## Stored records
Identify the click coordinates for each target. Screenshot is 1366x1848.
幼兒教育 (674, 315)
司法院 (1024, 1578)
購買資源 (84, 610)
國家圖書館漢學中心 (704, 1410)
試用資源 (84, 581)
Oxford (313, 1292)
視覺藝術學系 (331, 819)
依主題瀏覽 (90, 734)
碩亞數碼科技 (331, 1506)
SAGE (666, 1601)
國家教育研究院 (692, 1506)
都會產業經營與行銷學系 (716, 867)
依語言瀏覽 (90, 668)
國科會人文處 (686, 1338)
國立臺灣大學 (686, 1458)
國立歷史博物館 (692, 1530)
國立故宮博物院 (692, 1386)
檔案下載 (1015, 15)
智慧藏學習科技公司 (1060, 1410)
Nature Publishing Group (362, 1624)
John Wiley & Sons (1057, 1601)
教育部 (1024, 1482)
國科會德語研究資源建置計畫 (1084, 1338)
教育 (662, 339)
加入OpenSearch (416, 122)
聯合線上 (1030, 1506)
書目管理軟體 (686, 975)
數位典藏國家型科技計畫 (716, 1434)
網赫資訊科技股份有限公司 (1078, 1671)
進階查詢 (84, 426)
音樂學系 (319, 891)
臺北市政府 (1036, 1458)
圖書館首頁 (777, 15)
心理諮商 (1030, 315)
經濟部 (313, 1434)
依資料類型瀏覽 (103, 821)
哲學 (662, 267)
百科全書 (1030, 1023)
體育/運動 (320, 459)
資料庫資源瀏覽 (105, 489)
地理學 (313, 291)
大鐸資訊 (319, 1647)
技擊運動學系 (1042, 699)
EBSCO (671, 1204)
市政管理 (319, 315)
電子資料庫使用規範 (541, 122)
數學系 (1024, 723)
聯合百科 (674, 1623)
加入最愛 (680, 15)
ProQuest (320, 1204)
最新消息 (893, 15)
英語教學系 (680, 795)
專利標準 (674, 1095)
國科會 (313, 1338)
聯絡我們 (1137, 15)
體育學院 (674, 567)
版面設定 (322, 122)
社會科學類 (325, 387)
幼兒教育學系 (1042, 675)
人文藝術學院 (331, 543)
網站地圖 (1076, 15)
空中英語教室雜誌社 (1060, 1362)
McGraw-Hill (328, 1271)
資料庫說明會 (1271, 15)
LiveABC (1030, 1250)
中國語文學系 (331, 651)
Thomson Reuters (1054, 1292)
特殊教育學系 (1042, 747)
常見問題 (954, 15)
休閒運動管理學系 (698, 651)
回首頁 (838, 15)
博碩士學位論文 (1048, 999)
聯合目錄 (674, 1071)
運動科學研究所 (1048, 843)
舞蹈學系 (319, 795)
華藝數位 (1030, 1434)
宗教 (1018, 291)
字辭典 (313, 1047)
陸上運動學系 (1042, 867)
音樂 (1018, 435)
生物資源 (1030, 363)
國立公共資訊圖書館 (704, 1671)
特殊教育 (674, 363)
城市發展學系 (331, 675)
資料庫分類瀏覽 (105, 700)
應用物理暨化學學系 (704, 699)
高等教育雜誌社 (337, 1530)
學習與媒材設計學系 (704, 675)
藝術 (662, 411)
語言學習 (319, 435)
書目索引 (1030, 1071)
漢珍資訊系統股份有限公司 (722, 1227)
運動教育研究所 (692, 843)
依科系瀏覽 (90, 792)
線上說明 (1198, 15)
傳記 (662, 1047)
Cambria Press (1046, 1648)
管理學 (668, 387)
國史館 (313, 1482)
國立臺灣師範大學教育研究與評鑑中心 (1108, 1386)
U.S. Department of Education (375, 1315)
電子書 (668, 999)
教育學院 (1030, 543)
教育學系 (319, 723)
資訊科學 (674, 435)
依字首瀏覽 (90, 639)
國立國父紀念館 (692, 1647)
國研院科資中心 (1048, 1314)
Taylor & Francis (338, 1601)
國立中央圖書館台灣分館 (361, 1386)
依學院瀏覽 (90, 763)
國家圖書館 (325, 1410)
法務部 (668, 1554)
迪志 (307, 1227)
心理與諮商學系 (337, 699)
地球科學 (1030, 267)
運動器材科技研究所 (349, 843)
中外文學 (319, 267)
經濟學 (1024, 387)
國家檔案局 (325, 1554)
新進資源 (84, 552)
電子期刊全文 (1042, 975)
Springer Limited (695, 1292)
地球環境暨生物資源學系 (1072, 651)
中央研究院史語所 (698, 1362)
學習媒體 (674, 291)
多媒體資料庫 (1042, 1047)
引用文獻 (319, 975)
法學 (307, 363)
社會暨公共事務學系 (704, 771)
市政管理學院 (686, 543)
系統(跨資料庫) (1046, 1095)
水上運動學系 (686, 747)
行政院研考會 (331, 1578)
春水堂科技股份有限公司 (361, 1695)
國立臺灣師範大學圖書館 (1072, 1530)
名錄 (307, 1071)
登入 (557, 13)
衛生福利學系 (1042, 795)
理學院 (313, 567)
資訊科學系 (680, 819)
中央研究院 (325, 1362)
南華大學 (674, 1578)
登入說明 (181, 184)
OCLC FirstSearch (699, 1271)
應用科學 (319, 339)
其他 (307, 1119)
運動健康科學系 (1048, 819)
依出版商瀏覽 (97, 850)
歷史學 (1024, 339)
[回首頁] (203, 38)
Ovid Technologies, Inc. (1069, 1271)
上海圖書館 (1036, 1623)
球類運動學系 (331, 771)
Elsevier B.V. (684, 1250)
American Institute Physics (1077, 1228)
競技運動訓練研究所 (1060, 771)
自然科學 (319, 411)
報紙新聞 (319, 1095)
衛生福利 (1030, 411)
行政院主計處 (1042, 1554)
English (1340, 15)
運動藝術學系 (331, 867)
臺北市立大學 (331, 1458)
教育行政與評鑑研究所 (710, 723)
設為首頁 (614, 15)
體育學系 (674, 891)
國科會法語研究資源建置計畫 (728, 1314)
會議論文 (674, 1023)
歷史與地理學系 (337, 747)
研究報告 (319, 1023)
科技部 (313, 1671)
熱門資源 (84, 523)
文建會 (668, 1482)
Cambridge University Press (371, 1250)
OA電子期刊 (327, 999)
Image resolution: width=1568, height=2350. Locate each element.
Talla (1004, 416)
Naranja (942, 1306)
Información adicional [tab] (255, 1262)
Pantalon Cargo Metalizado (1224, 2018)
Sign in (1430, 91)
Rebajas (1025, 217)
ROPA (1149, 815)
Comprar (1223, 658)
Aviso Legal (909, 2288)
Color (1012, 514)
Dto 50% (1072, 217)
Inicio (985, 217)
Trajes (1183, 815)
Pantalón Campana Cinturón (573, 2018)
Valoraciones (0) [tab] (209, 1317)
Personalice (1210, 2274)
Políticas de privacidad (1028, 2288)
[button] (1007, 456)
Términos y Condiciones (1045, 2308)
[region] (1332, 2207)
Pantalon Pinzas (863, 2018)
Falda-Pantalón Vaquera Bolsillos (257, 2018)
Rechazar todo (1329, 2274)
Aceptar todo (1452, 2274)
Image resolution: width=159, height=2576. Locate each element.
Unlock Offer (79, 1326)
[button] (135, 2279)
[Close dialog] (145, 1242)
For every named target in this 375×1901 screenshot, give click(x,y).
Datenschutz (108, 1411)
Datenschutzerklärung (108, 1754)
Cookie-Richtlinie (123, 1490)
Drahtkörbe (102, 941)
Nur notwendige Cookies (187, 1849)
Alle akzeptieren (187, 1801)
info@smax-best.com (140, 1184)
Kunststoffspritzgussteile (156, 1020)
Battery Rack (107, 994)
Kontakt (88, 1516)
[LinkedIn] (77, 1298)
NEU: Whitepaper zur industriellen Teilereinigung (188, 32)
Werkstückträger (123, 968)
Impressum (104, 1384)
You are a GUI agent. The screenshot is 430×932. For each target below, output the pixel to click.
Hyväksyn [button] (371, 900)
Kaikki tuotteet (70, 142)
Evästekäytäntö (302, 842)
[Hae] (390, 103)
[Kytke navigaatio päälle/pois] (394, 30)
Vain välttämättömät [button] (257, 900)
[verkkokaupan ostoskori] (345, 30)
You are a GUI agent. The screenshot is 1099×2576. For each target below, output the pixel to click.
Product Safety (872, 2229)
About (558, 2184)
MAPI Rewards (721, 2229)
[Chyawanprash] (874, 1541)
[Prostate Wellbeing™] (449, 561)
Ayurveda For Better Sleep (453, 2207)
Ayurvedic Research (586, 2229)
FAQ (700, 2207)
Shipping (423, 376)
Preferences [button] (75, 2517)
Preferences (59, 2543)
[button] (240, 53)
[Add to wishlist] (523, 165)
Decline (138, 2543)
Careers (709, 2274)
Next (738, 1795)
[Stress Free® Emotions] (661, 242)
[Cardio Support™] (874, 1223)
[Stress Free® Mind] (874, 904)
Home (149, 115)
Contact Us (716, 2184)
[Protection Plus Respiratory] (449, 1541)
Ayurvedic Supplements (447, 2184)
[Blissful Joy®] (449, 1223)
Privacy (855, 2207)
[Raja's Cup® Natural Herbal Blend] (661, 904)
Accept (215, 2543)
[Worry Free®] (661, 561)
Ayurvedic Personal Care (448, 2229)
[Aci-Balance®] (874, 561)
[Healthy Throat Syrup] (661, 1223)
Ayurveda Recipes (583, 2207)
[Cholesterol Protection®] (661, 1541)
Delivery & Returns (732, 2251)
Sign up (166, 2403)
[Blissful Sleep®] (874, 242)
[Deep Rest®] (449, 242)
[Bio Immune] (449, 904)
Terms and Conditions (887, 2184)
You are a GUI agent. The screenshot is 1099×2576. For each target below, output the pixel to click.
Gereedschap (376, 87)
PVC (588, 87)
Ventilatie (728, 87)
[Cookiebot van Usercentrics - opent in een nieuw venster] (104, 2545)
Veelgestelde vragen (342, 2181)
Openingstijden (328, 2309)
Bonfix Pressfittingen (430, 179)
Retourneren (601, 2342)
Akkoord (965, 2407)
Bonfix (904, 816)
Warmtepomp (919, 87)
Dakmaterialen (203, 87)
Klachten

## Exercise goal
With the first line of the records as the start and the line holding "SAGE (666, 1601)" as the end, please copy exactly those lines and no others.

## Task response
Identify the click coordinates for each target. Screenshot is 1366x1848.
幼兒教育 (674, 315)
司法院 (1024, 1578)
購買資源 (84, 610)
國家圖書館漢學中心 (704, 1410)
試用資源 (84, 581)
Oxford (313, 1292)
視覺藝術學系 (331, 819)
依主題瀏覽 (90, 734)
碩亞數碼科技 (331, 1506)
SAGE (666, 1601)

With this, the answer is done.